Last week, Kyle chatted with leading lady Nikki-Davis Jones, who plays Elphaba on the tour, and this week we conclude our interviews by chatting to Midlands native Liam Doyle, who plays Fiyero in the show. We discuss his unusual path into performing professionally, returning to the Midlands with Wicked, and landing his dream role...

By Kyle Pedley.
Interview Conducted Thursday 24th April 2014.

Liam Doyle as Fiyero in Wicked
“I’m worried that I’m 23 and doing the part that I always wanted to do... it’s just downhill from here!”
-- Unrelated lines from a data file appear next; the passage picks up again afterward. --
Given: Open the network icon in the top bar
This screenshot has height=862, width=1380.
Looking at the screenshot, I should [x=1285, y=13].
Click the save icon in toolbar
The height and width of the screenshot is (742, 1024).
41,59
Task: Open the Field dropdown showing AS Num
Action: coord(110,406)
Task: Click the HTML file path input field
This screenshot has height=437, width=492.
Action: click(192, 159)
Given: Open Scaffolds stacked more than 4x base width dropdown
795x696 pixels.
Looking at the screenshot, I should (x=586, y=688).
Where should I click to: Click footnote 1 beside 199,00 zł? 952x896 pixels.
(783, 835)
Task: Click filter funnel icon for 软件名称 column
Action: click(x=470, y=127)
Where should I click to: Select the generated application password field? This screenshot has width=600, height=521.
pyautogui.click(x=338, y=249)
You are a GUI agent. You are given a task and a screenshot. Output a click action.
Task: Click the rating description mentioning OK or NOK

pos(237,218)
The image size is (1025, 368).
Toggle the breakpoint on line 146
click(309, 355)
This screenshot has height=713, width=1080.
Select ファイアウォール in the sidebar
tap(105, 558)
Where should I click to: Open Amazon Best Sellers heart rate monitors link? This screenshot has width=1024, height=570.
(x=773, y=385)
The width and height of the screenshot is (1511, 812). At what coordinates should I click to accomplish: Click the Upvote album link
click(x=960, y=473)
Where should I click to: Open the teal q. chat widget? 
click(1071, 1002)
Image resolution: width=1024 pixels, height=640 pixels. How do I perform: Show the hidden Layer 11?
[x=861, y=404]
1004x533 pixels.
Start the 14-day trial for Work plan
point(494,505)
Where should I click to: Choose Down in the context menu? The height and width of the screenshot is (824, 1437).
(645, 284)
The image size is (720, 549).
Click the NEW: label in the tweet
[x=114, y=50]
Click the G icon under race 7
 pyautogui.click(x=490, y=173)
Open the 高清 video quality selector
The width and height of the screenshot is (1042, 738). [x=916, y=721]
Actor Liam Doyle is humbly, and jokily, assessing exactly what it means to him to have bagged his self-confessed dream role at such a relatively young age. The Coventry-born performer is of course speaking of Fiyero, the dashing, debonair leading man of musical colossus Wicked, which continues it’s first ever UK tour this week as it opens for a summer tenure at the Birmingham Hippodrome.

“It’s amazing. It is the part that I always wanted to play, it’s a part that I always kind of identified with.”

It’s late April, and a (surprisingly?) beautiful day in Wales at Cardiff’s stunning Millennium Centre, where myself and a collection of other press and media have hopped on our broomsticks to chat all things Wicked with it’s stars. Doyle has just crossed paths with Elphaba actress Nikki Davis-Jones after wrapping up our interview with her, and has noted with boyish enthusiasm how strange it is to see his co-star ‘not green’. He’s also just returned from a brief bout of illness, which he happily dismisses as ‘just one of those things’, with the only lament being over how it prevented him from seeing one of his closest friends perform in his stead:

“One of my best mates, Will, is first understudy for Fiyero. So it’s really annoying, cause I’m sick and in bed, not talking, and I want to come and watch him do it!”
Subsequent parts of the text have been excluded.